Samstag, 28. April 2012

Unbekannte Fragmente des ägyptischen Totenbuchs entdeckt

Das Dasein der alten Ägypter war untrennbar verbunden mit der gezielten Vorbereitung auf das Leben im Jenseits. Davon künden zahlreiche schriftliche Überlieferungen auf Papyri und Grabinschriften. Jetzt hat ein britischer Ägyptologe ein besonderes Papyrusfragment entdeckt, das bislang unbekannte Texte des Totenbuchs enthält.
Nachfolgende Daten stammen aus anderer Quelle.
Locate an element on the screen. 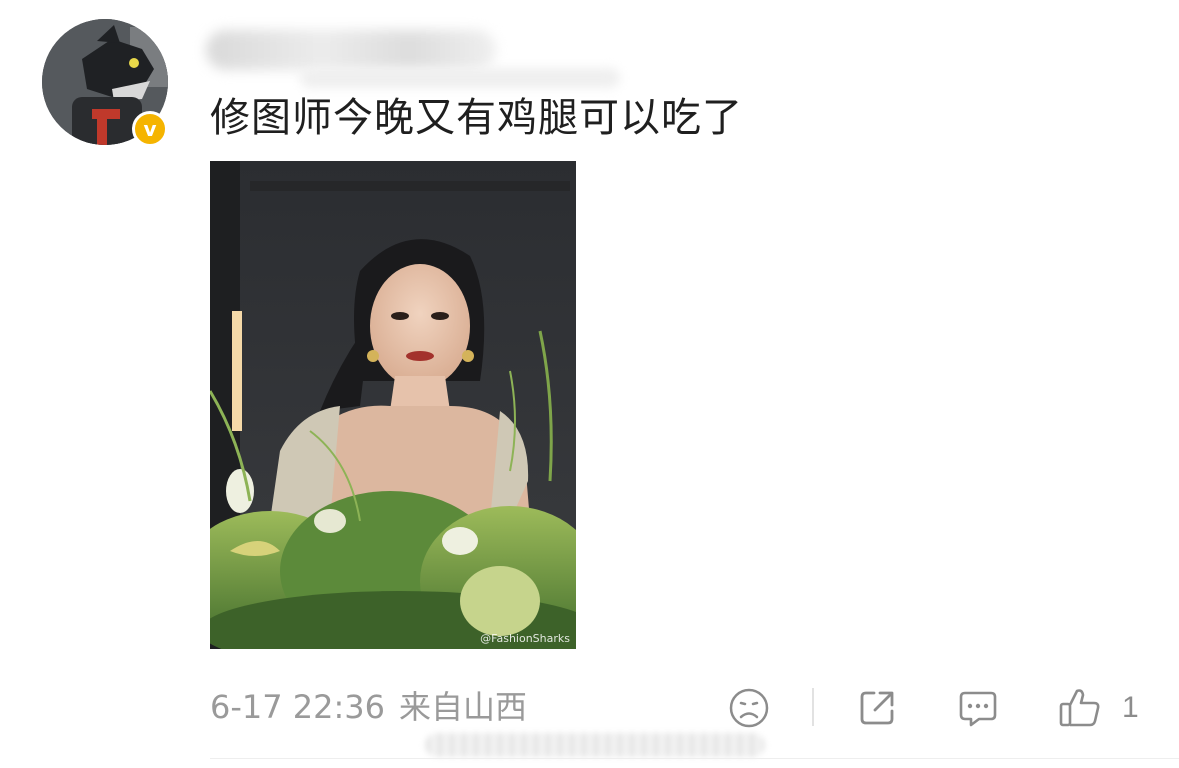 This screenshot has height=768, width=1179. comment-bubble-icon is located at coordinates (978, 709).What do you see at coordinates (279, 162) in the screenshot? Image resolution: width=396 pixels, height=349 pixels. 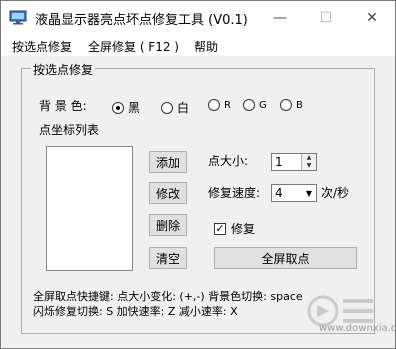 I see `point-size-value: 1` at bounding box center [279, 162]. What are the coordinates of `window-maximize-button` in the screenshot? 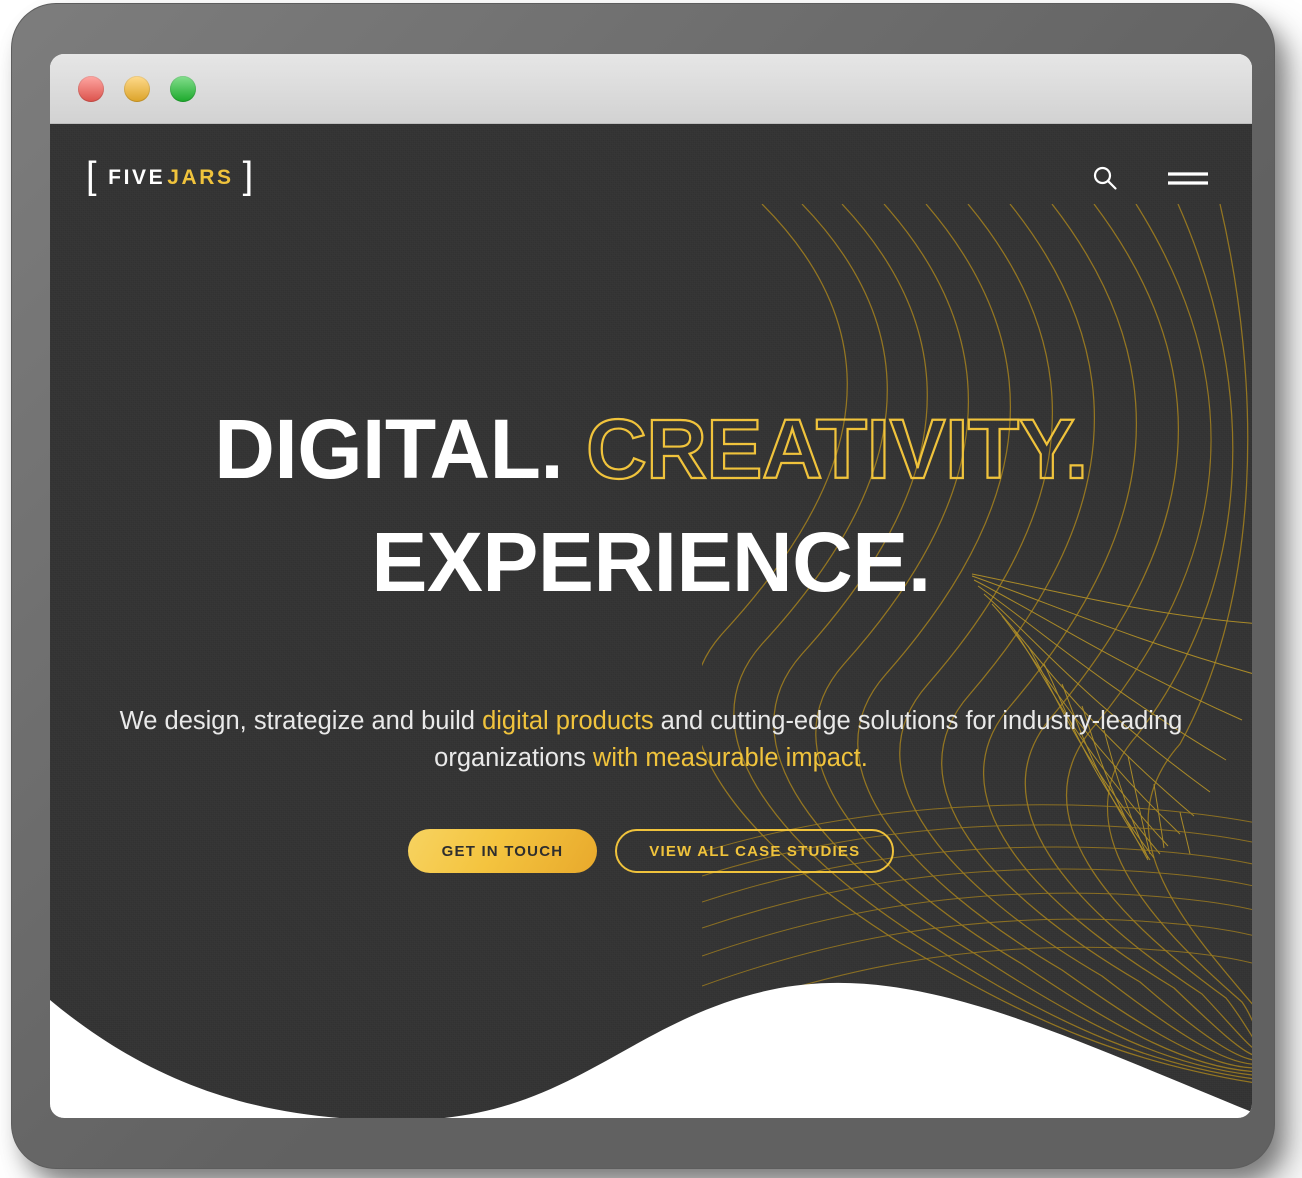 It's located at (183, 88).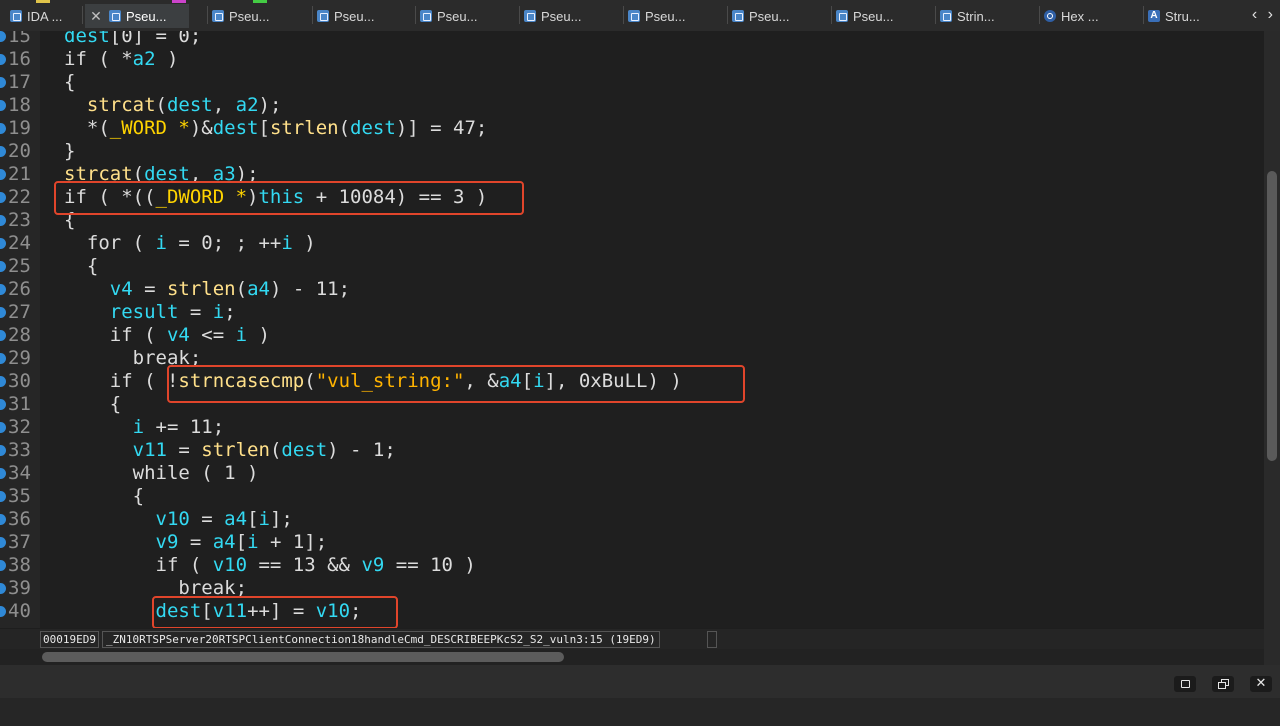 This screenshot has height=726, width=1280. Describe the element at coordinates (1261, 684) in the screenshot. I see `panel-close-button: ✕` at that location.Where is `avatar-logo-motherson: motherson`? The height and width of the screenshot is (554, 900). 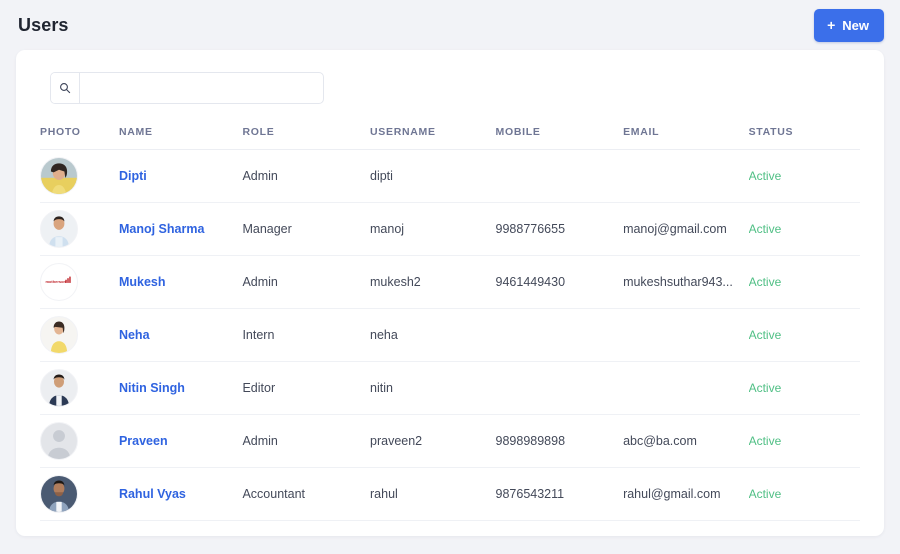 avatar-logo-motherson: motherson is located at coordinates (59, 282).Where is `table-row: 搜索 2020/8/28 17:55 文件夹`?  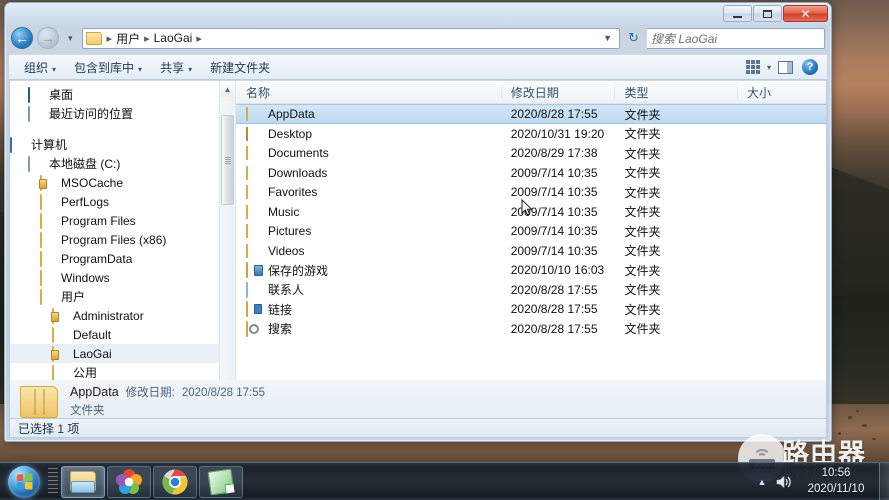 table-row: 搜索 2020/8/28 17:55 文件夹 is located at coordinates (531, 329).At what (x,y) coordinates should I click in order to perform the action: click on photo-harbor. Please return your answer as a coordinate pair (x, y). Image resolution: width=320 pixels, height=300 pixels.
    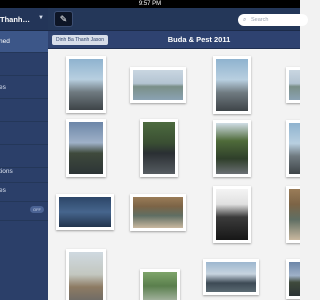
    Looking at the image, I should click on (231, 277).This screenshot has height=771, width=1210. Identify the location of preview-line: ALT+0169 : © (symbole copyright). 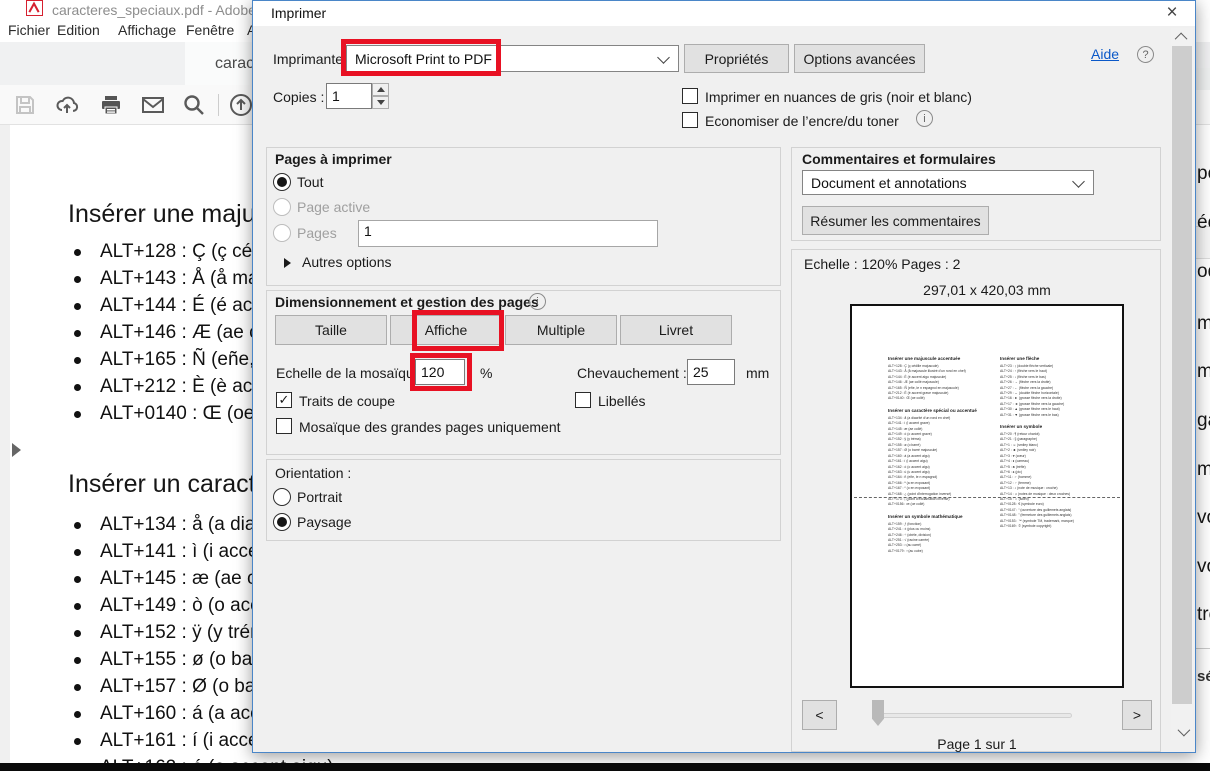
(1026, 526). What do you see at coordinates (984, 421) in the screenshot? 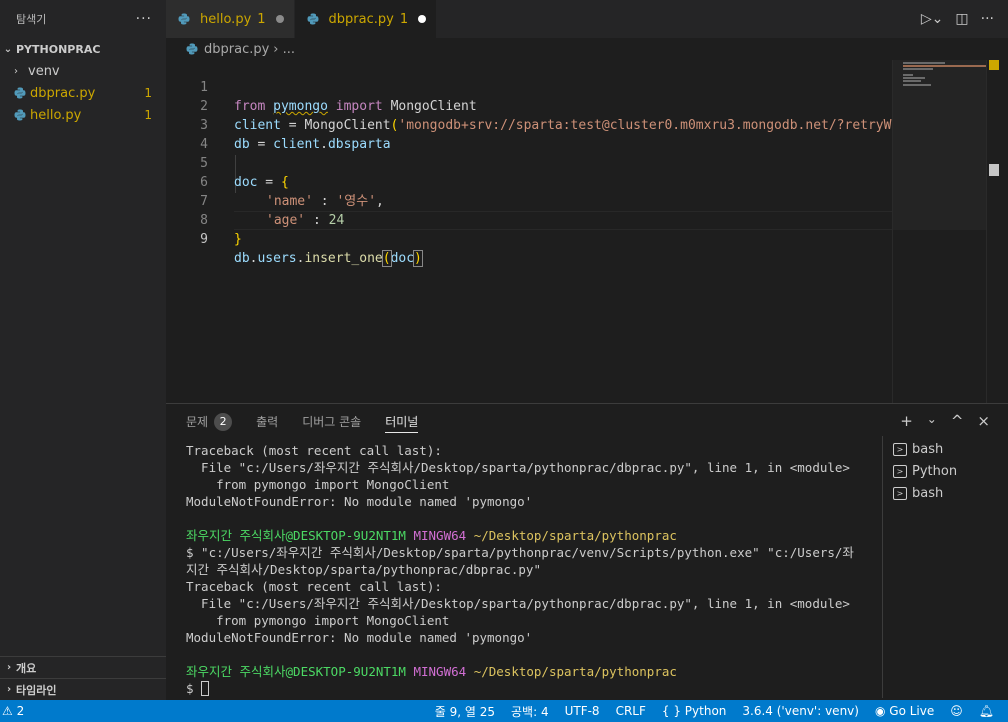
I see `close-icon: ×` at bounding box center [984, 421].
Es gibt Entdeckungen, von denen sofort klar ist, dass man sie nur einmal im Leben macht. So sieht es auch der renommierte Ägyptologe John Taylor, Kurator der Mumiensammlung des Britischen Museums London. Und es ist seine eigene, ganz aktuelle Entdeckung, von der er da sprechen kann. Während der Vorbereitungen für eine Mumienausstellung im australischen Queensland Museum, Brisbane, wurde Taylor auch tief in die dortigen Kabinette und Depots geführt, um einen Überblick über die weiteren Bestände zu erhalten. Die Verwaltung hatte ihn gebeten, die altägyptischen Artefakte der Sammlungen zu inspizieren. Doch was dabei geschah, hätte Taylor niemals vermutet. Der britische Ägyptologe war an eine Vitrine herangetreten, um einige Gegenstände in Augenschein zu nehmen.
Dabei fiel ihm ein Papyrusfetzen auf, der ganz charakteristische Hieroglyphen trug. Hier stand eindeutig der Name von Amenhotep, Priester und Chefbaumeister im 15. Jahrhundert vor Christus. Sein Totenbuch, jene in Gestalt einer Papyrusrolle traditionelle Grabbeigabe seit der 18. Dynastie, wurde in den 1890-er Jahren in die verschiedensten Teile der Welt verstreut. So gibt es in Boston, New York sowie auch London Fragmente davon. Außerdem stieß Taylor im Keller des Queensland-Museums noch auf weitere Teile, die für beinahe hundert Jahre niemand beachtet hatte. Das uralte Schriftwerk war dem Museum im Jahr 1913 von einer nicht mehr namentlich identifizierbaren Dame geschenkt worden. Nachdem Taylor das erste Fragment gesehen hatte, bemühte er sich darum, wirklich den kompletten Bestand der Papyrusfetzen zu sichern. »Als ich in das Konservierungslabor gebracht wurde, um sie zu sehen, wurde es sehr bald offenbar, dass wir in der Tat viele Fragmente des Totenbuchs dieses außerordentlich wichtigen Mannes vor uns haben«, so Taylor, der zudem betont: »Das ist nicht der Papyrus von irgendeiner Person. Er gehörte einem der bedeutendsten Beamten Ägyptens in einer Zeit, zu der das Land den Gipfel des Wohlstands erreicht hatte.«


Das Totenbuch hat eine lange Geschichte und kann nicht als einheitlicher Text verstanden werden. Beginnend mit den bekannten Pyramidentexten des Alten Reichs, aus der Zeit der fünften und sechsten Dynastie um rund 2500 vor Christus, wurden vor allem im Neuen Reich sehr zahlreiche Totentexte mit Zaubersprüchen und Beschwörungsformeln verfasst. Schriften dieser Art fanden sich seit der glänzenden Ära der 18. Dynastie bei den Mumien von Pharaonen, auch an derjenigen Tutanchamuns. Allerdings verschwand ganz offenbar in letzterem Fall ein prachtvoller Papyrus spurlos. Die Hintergründe scheinen geheimnisvoll. Und später beklagten Ägyptologen trotz des grandiosen und einzigartigen Grabschatzes, dass keinerlei schriftliche Aufzeichnungen in dem Grab gefunden wurden, die den Wissenschaftlern weiteren Aufschluss über das Leben in jener Zeit hätten vermitteln können.

John Taylor wird nun seinerseits versuchen, die bislang unbekannten Totentexte Amenhoteps zusammenzustellen und das Material auch digital zu sichern. Die Vorbereitungen zur Queensland-Ausstellung haben jedenfalls zu einer faszinierenden Entdeckung geführt. Das Museum selbst zeigt nun Exponate des Britischen Museums, darunter gut erhaltene Mumien, Sarkophage und Statuen.